Who is Keith Schiller, the man Trump sent to fire Comey?

Few people inside Donald Trump’s orbit are more important than Keith Schiller, the President’s longtime bodyguard who has risen from part-time hired muscle to director of Oval Office operations.

That status was cemented on Tuesday when the former New York Police Department officer hand-delivered a letter from the President firing FBI director James Comey, entering the FBI headquarters with a manila folder and leaving without it.

Schiller, a White House official told CNN, went to the headquarters expressly to fire Comey, even though the FBI is currently in the middle of an investigation into Russia’s meddling in the 2016 election and ties the hackers may have had to Trump associates.

Schiller is widely regarded inside and outside the White House as the “most underestimated person on Trump’s team,” as one former aide put it — someone with constant access to Trump who has not only developed a deep level of trust with the President, but also has turned into a sort-of Trump translator.

During the campaign, “it mattered more to me what Keith Schiller thought of me than what the campaign manager thought,” a former top campaign aide told CNN about Schiller. “Now I think it means more what Keith thinks of you than Reince (Trump’s chief of staff) thinks of you.”

Schiller joined the Trump Organization as a part-time bodyguard in 1999 after an assistant district attorney put in a good word for him with the real estate mogul. Formerly a NYPD detective who served in the Navy, Schiller quickly moved up the ladder with Trump, from temporary employee to bodyguard to Trump’s head of security in 2005.

Friends from high school say Schiller never shied away from a fight during his younger years, a trait that has stayed with him. When protesters gathered around Trump tower during the campaign, Schiller ripped a sign out of one man’s hands a punched him when he tried to grab it back.

Schiller, former aides and advisers said, understands the President better than most in the White House. During the 2016 campaign, aides would go to Schiller to understand a quirk or eccentricity about the billionaire-turned-politician.

“Any time I wanted to understand something, I would ask Keith,” former Trump campaign manager Corey Lewandowski said. “I valued him for all the roles he played.”

And he has played many roles for Trump: Press wrangler, body man, private muscle and sounding board. He is far more involved in day-to-day decision making than most heads of security. Journalists who interviewed Trump in 2016 have said Schiller is regularly the aide checking the quality of the shot to make sure his boss looks good.

Schiller, unlike Trump, is media-shy and has declined multiple interview attempts by CNN. When asked about his visit to the FBI headquarters on Tuesday, Schiller declined to comment.

Trump’s management style has also benefited Schiller. The President regularly asks people close to him for their views. Schiller is often the person next to Trump, meaning he regularly opines on politics, policy and everything in between, one aide said.

But more importantly, Schiller enjoys something that not many of Trump’s White House aides has: Trust.
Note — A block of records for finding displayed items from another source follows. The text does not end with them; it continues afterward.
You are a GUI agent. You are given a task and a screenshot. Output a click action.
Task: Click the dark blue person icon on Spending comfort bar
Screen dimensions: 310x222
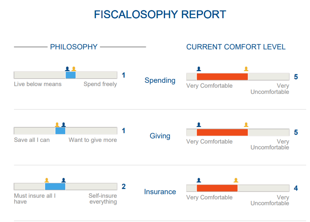(x=199, y=69)
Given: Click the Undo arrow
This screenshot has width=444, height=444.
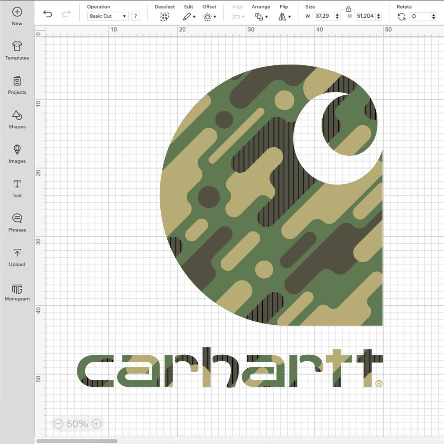Looking at the screenshot, I should pos(48,14).
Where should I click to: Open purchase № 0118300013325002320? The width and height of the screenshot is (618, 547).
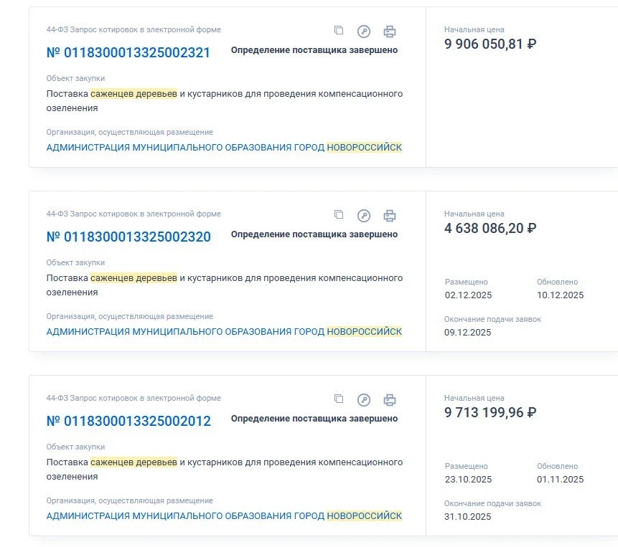128,237
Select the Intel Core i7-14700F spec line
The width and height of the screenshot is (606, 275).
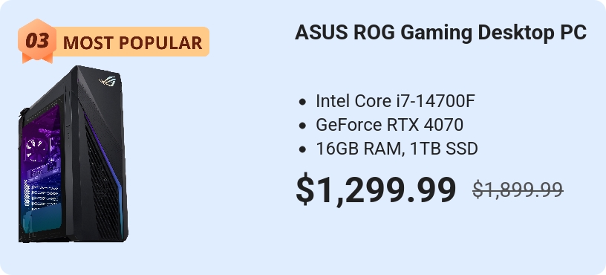coord(394,101)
This has been evident throughout Trump’s few months in the White House. Schiller almost always travels with not only the President, but his top aides and children. When Jared Kushner, Trump’s son-in-law and top policy aide, traveled to Iraq with Marine Gen. Joseph Dunford, the chairman of the US military’s Joint Chiefs of Staff, Schiller was at his side for much of the trip.

Lieutenant David E. Chong, now the public safety commissioner for the City of White Plains, New York, who used to be Schiller’s boss at NYPD, said he understands why Trump for puts so much faith in the former officer.

“I don’t blame him,” he said. “I would have kept Keith with me forever if I could have.”

He added, “He always had my back. I was always very comfortable knowing he was around.”